__Records to use__:
— Start —

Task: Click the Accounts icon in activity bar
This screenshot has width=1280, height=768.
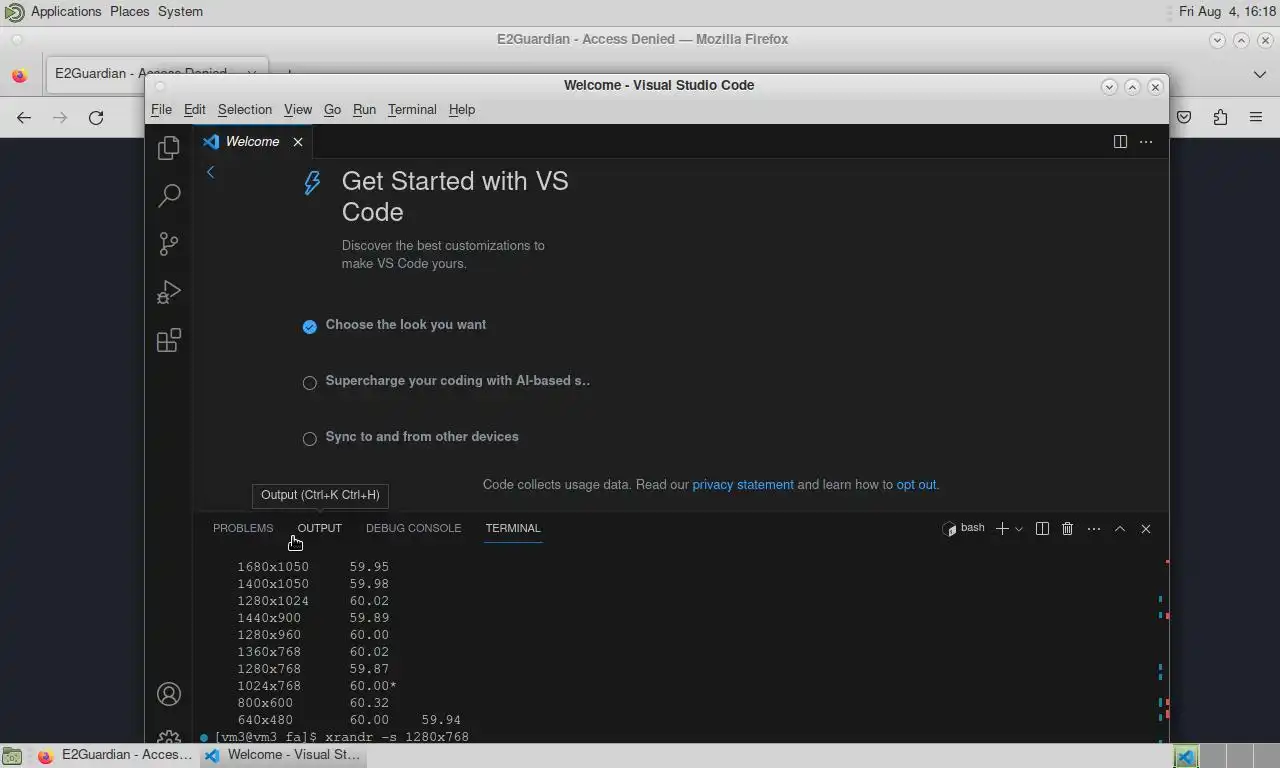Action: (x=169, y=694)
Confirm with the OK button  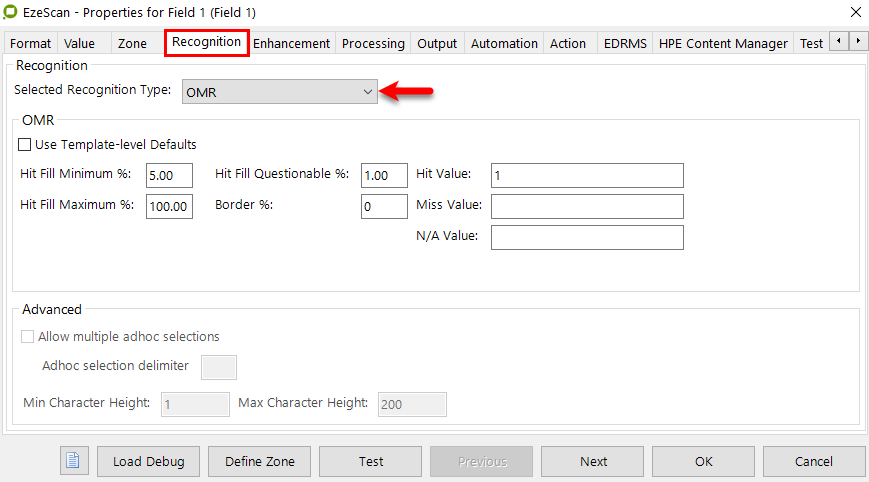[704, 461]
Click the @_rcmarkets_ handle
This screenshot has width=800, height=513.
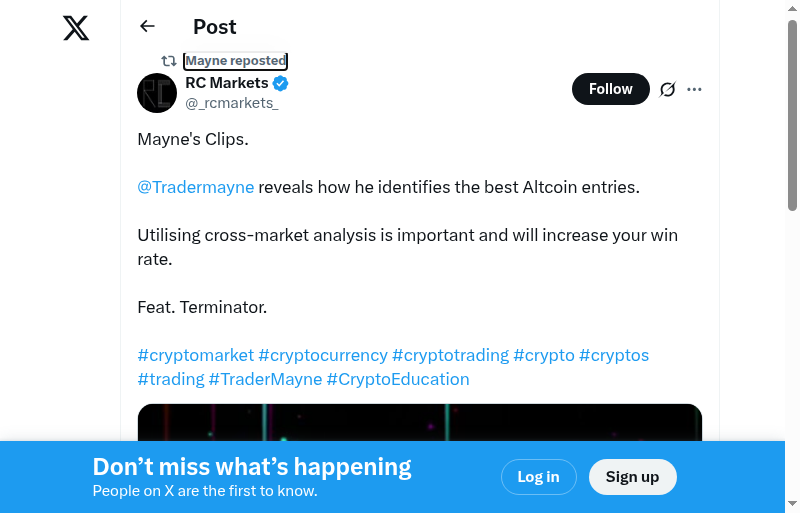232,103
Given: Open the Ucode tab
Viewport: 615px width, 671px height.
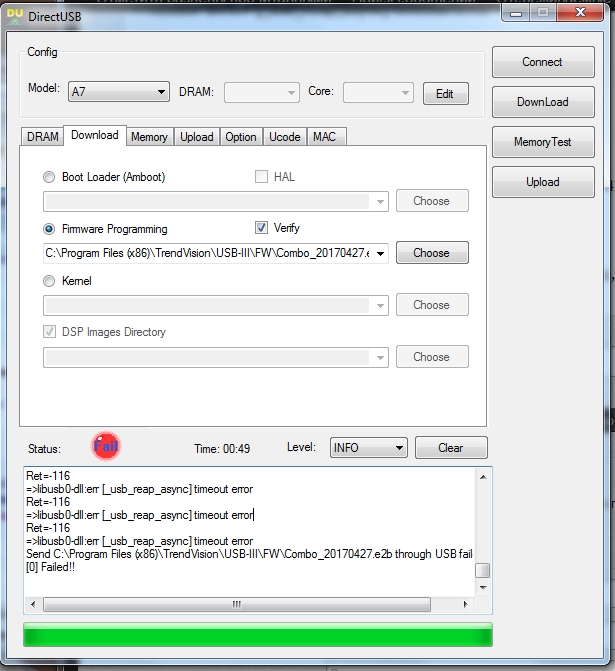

— End —

__Direction__:
Copy the material word for word, from the line containing "Click the @_rcmarkets_ handle" through the end of the material, and leave out the pictures.

__Response below__:
Click the @_rcmarkets_ handle
This screenshot has width=800, height=513.
232,103
Given: Open the Ucode tab
Viewport: 615px width, 671px height.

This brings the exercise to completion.